Not if you're the SEC enforcing securities laws, which only apply if they pass the Howey test.


The most amusing part of crypto is watching libertarians learn in realtime why these regulations exist


Absolutely agreed. Back in college I met some very sincere, thoughtful, and kind libertarians. I occasionally imagine how horrified they'd be to learn that their considered and nuanced political philosophy had become a popular fig leaf for "I do what I want without regard to harm for others".


The problem is libertarianism has always been this way. Typically when you're younger it sounds like a good idea. It would likely work if people weren't assholes. Then you grow up and realize people are assholes. Most people grow out of their libertarian phase, but the ones I worry about are those that don't. All I can think about when I see an old libertarian is "That asshole would install a toxic waste dump beside my house and make me spend the rest of my short life suing them for damages"

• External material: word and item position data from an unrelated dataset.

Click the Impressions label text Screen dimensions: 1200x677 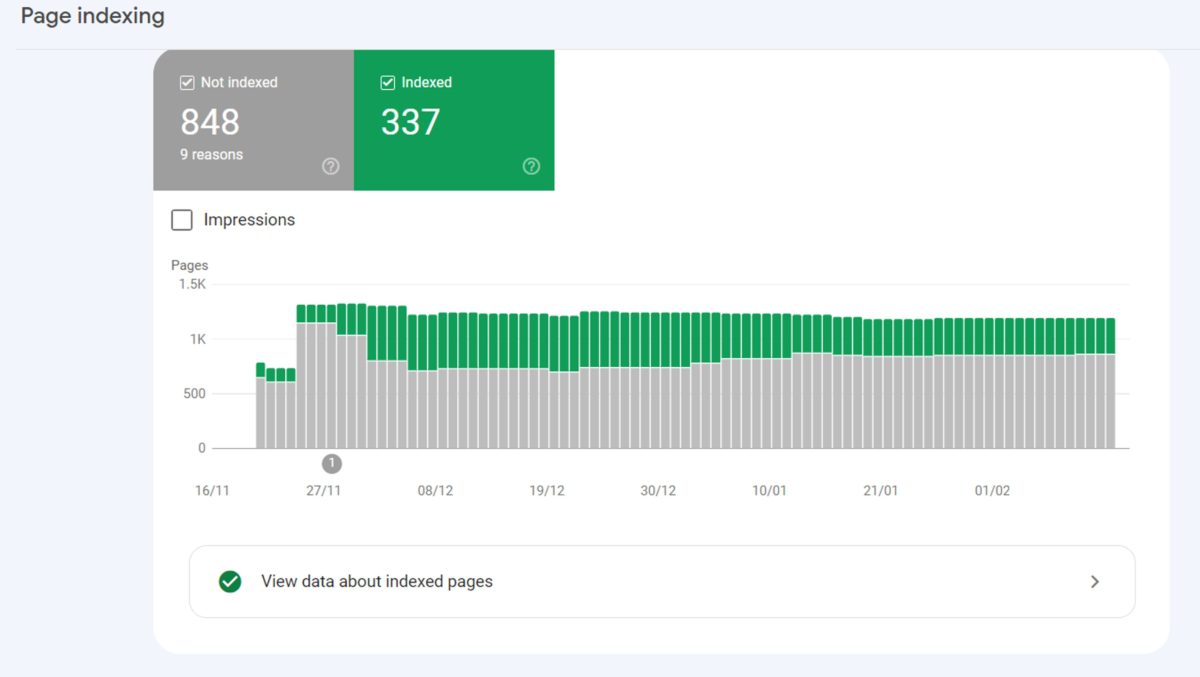tap(249, 220)
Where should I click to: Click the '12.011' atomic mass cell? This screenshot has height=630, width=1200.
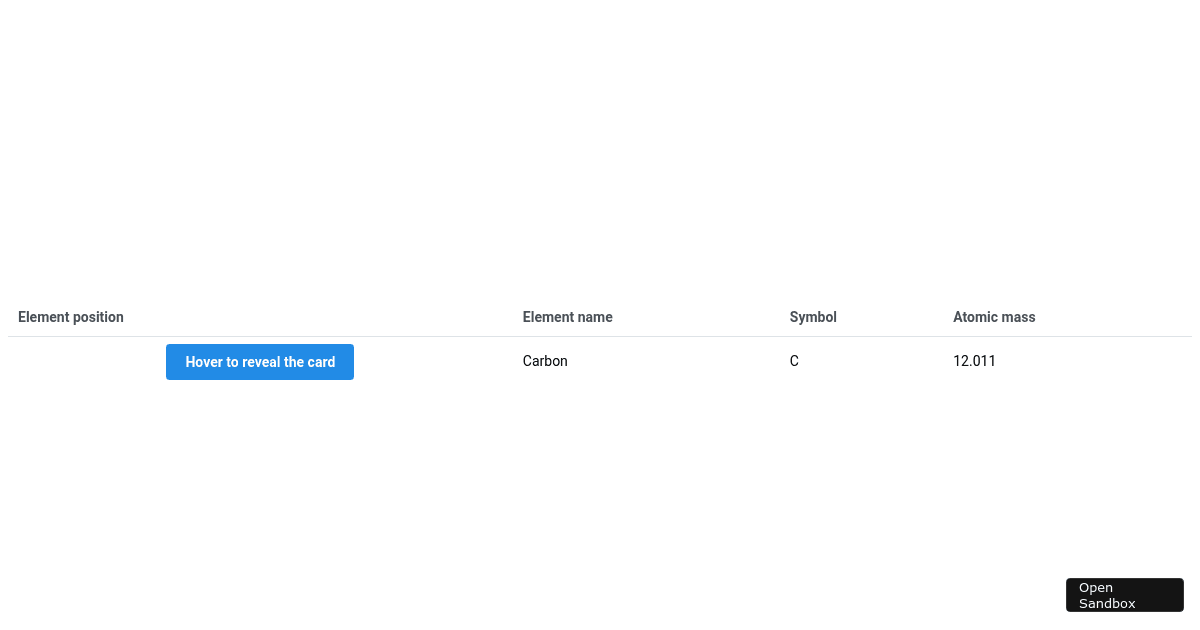point(974,361)
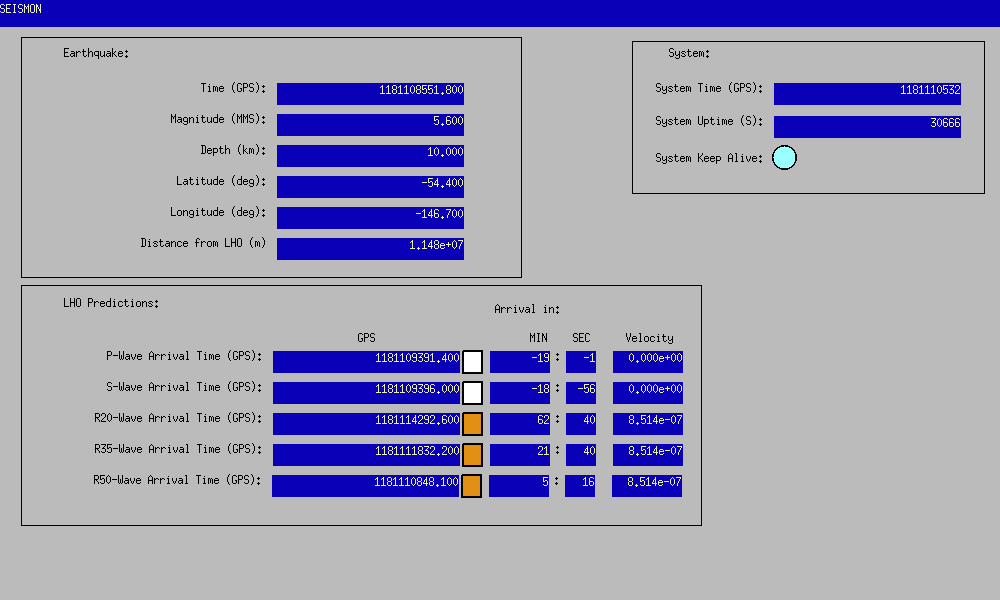1000x600 pixels.
Task: Select the System Time (GPS) field
Action: 867,93
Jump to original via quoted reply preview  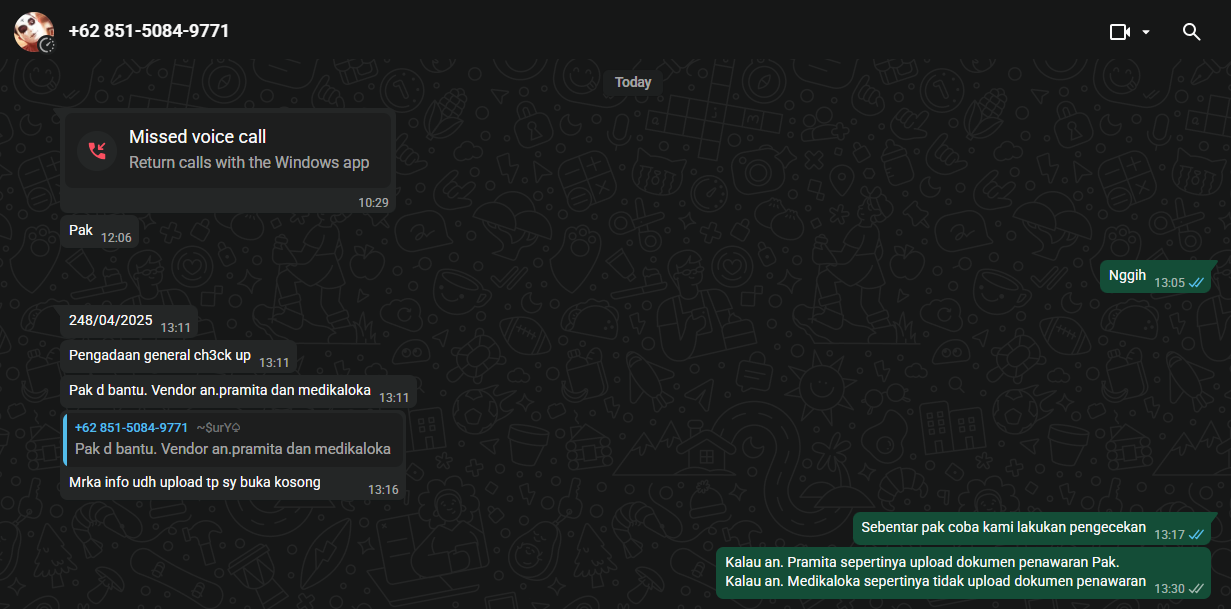coord(232,449)
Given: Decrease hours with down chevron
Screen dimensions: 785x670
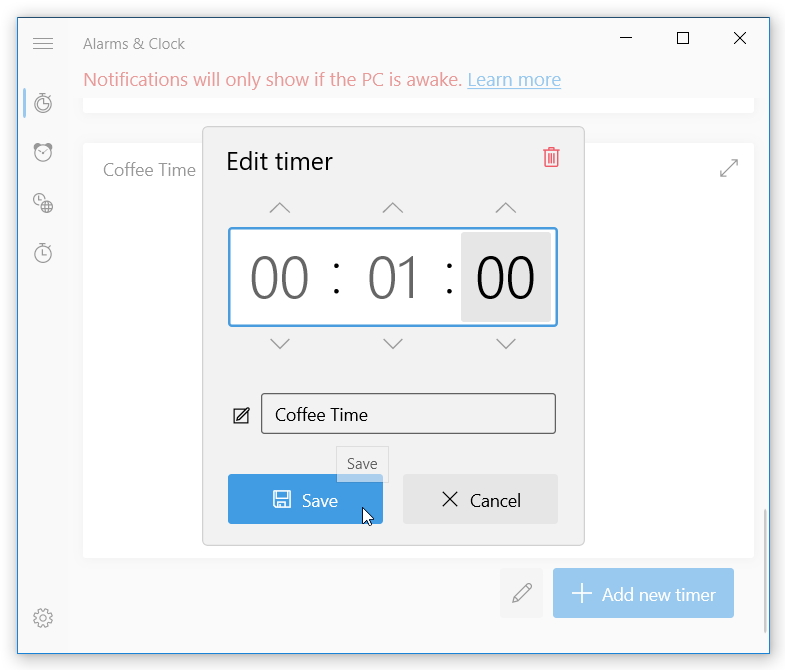Looking at the screenshot, I should point(280,344).
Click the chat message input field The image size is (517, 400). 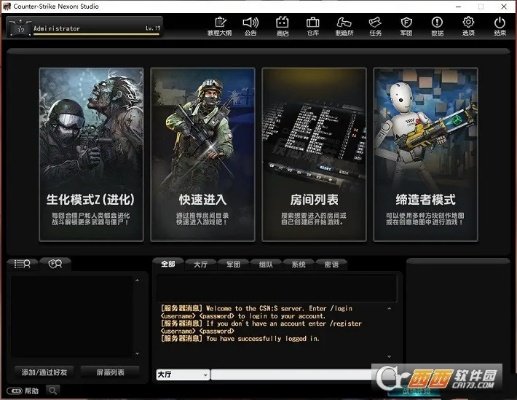pos(292,375)
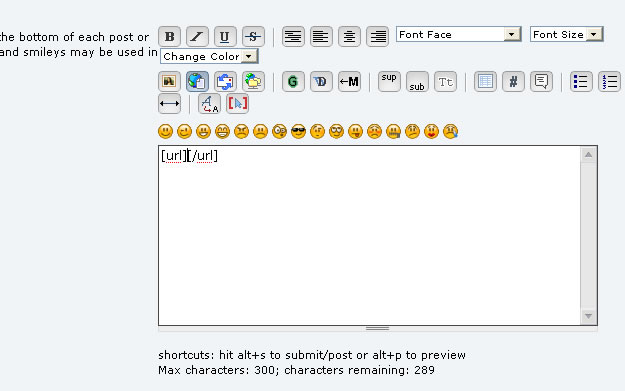Insert web address URL tag

tap(197, 82)
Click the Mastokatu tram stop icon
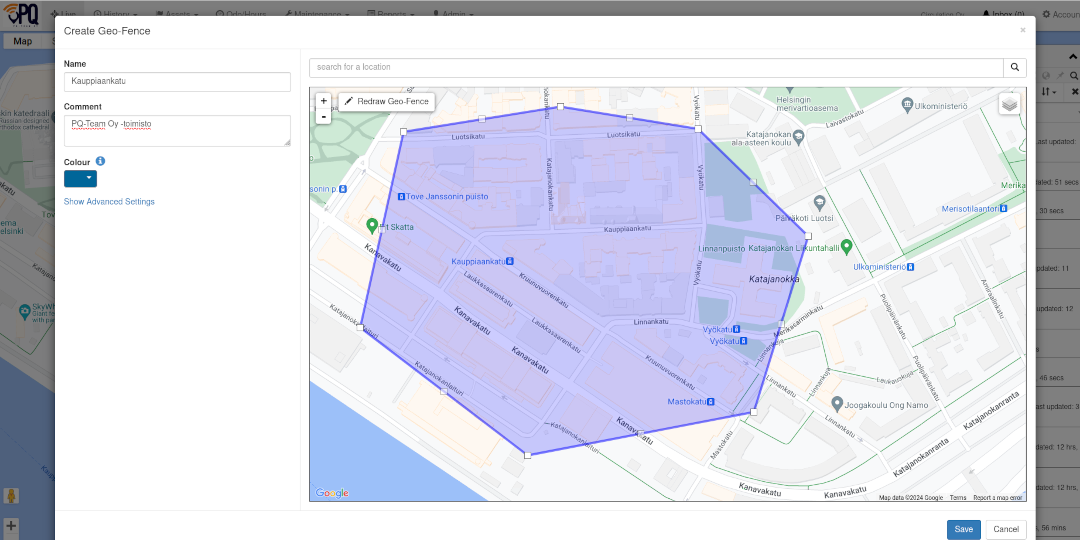Screen dimensions: 1080x540 pyautogui.click(x=711, y=402)
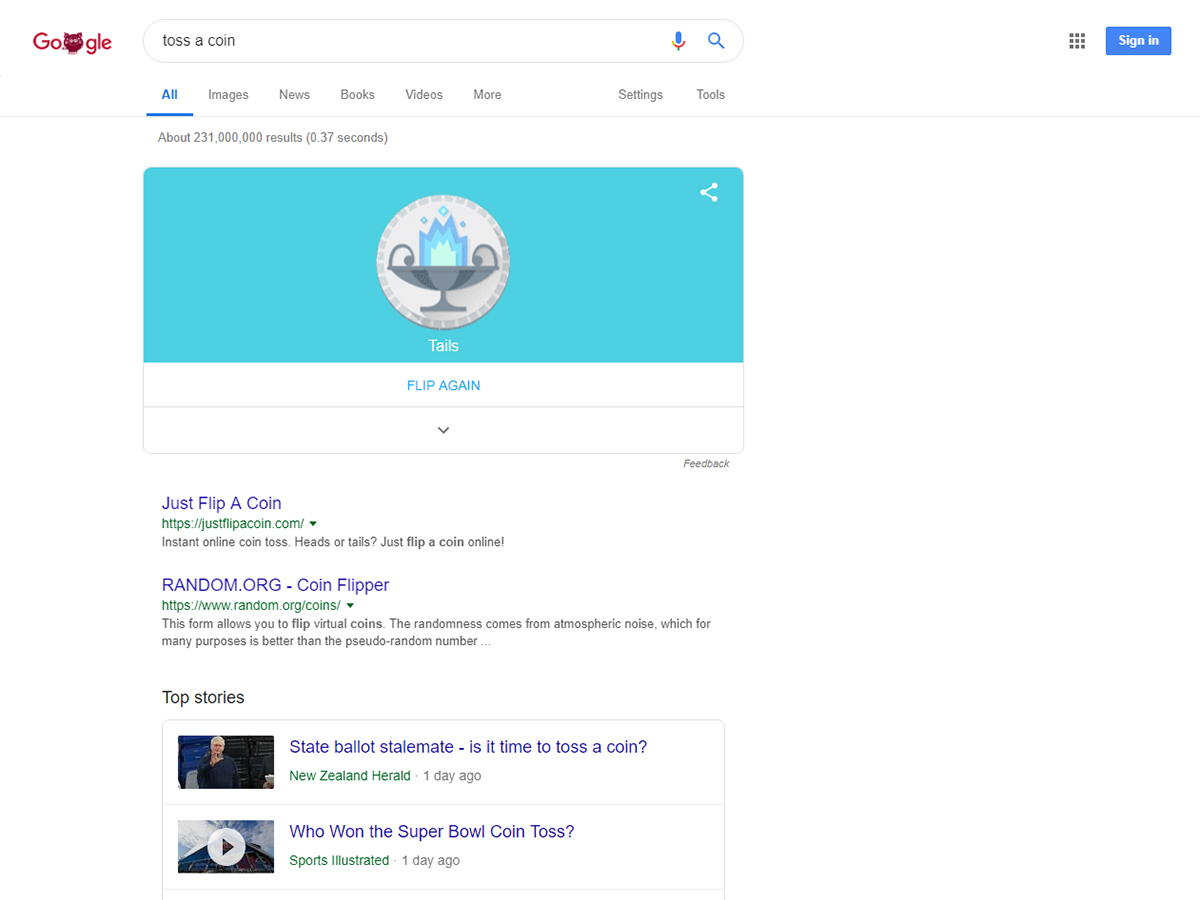Open the Just Flip A Coin result
Image resolution: width=1200 pixels, height=900 pixels.
coord(221,503)
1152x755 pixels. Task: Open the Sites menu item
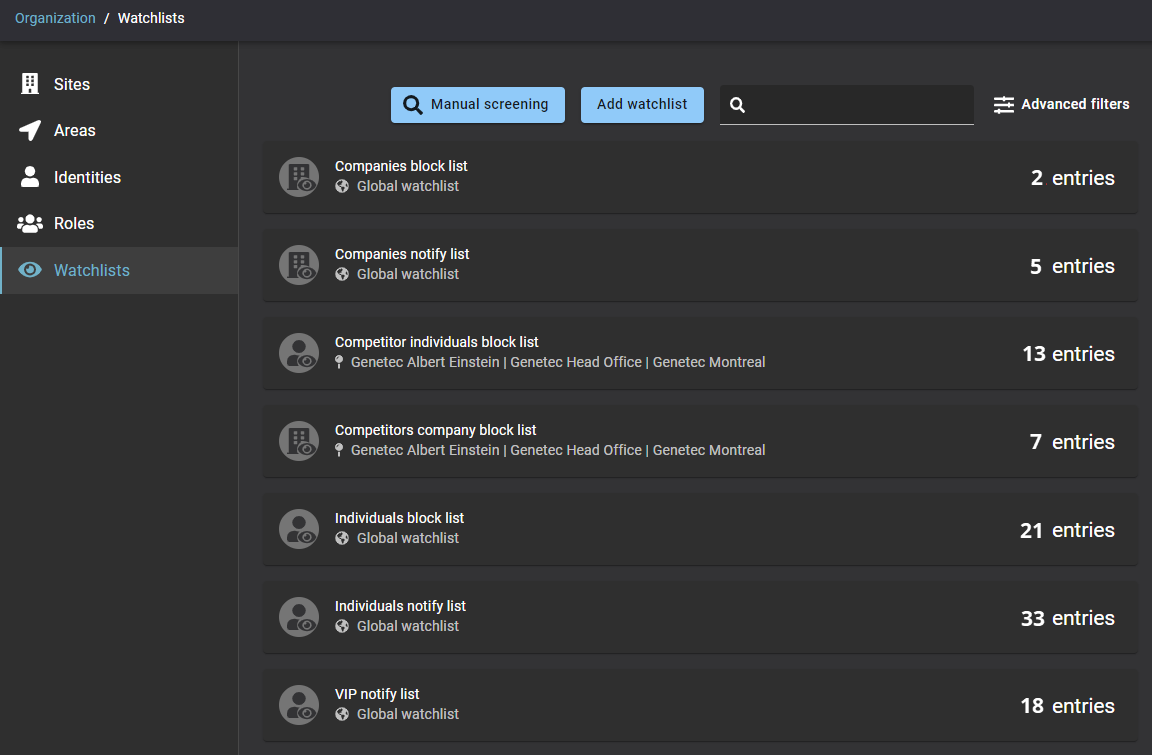(x=72, y=85)
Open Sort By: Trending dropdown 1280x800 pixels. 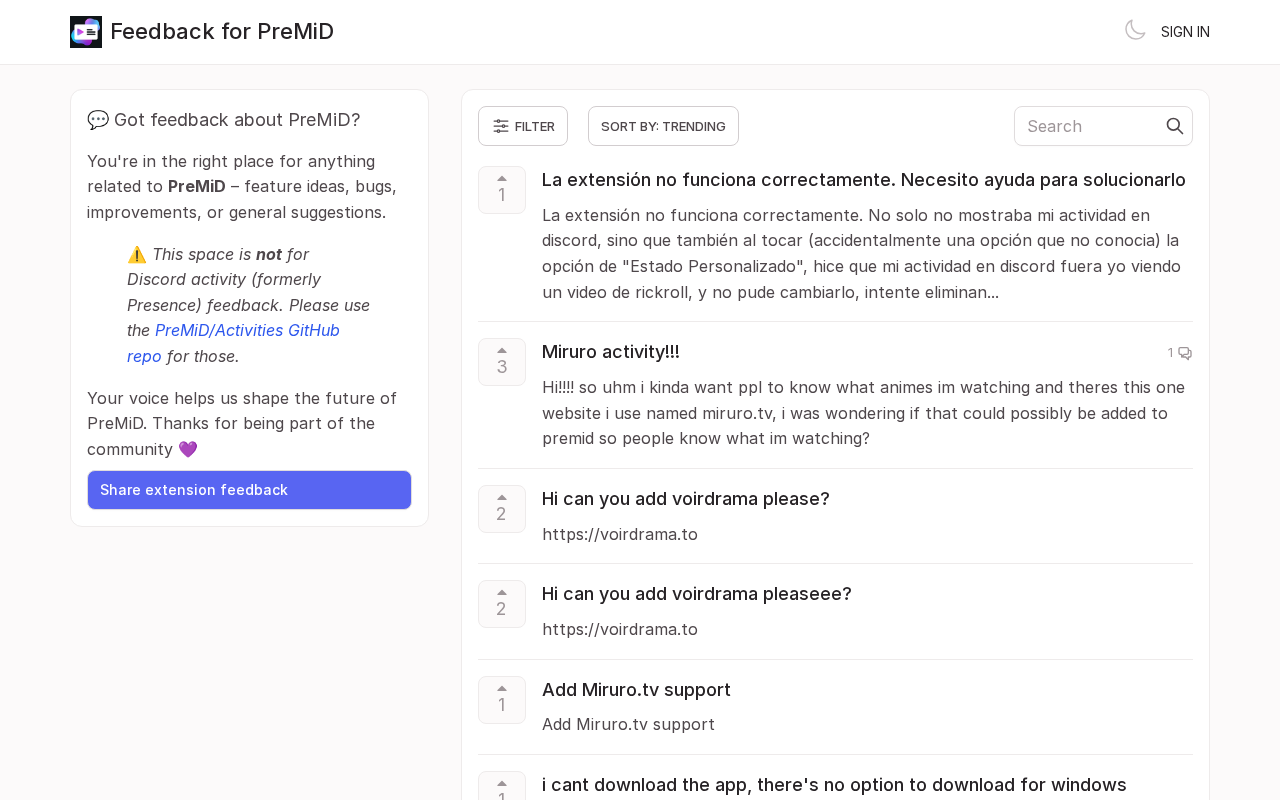coord(663,126)
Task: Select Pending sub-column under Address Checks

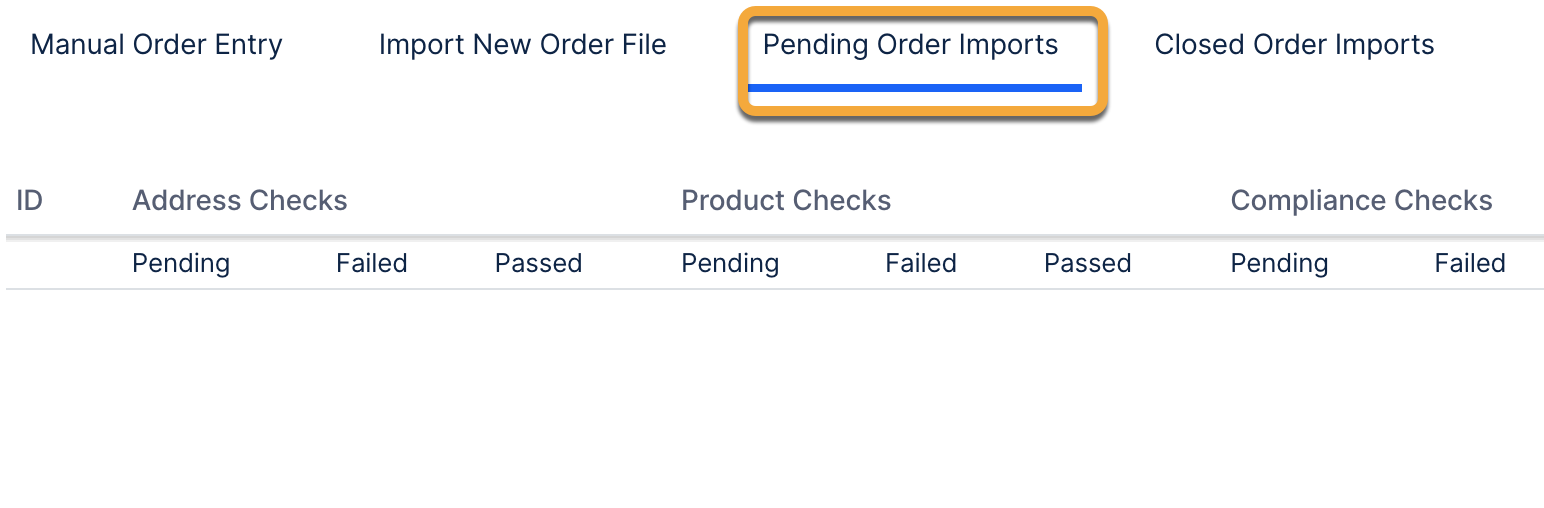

Could be. But for me there's a difference between "we have to limit harm, but let's do it in ways that otherwise lean toward freedom" and the maximalist "I DO WHAT I WANT! YOU'RE NOT MY REAL DAD" types. So I agree the absolutist libertarians are somewhere between dangerously naive and sociopathic. And I think the volunteer billionaire defense squad is ridiculous. But I have met reasonable ones who saw it more as a direction to lean, a counterbalance to authoritarian approaches.


Some libertarians answer that yes, people are assholes, but that includes the people in the government.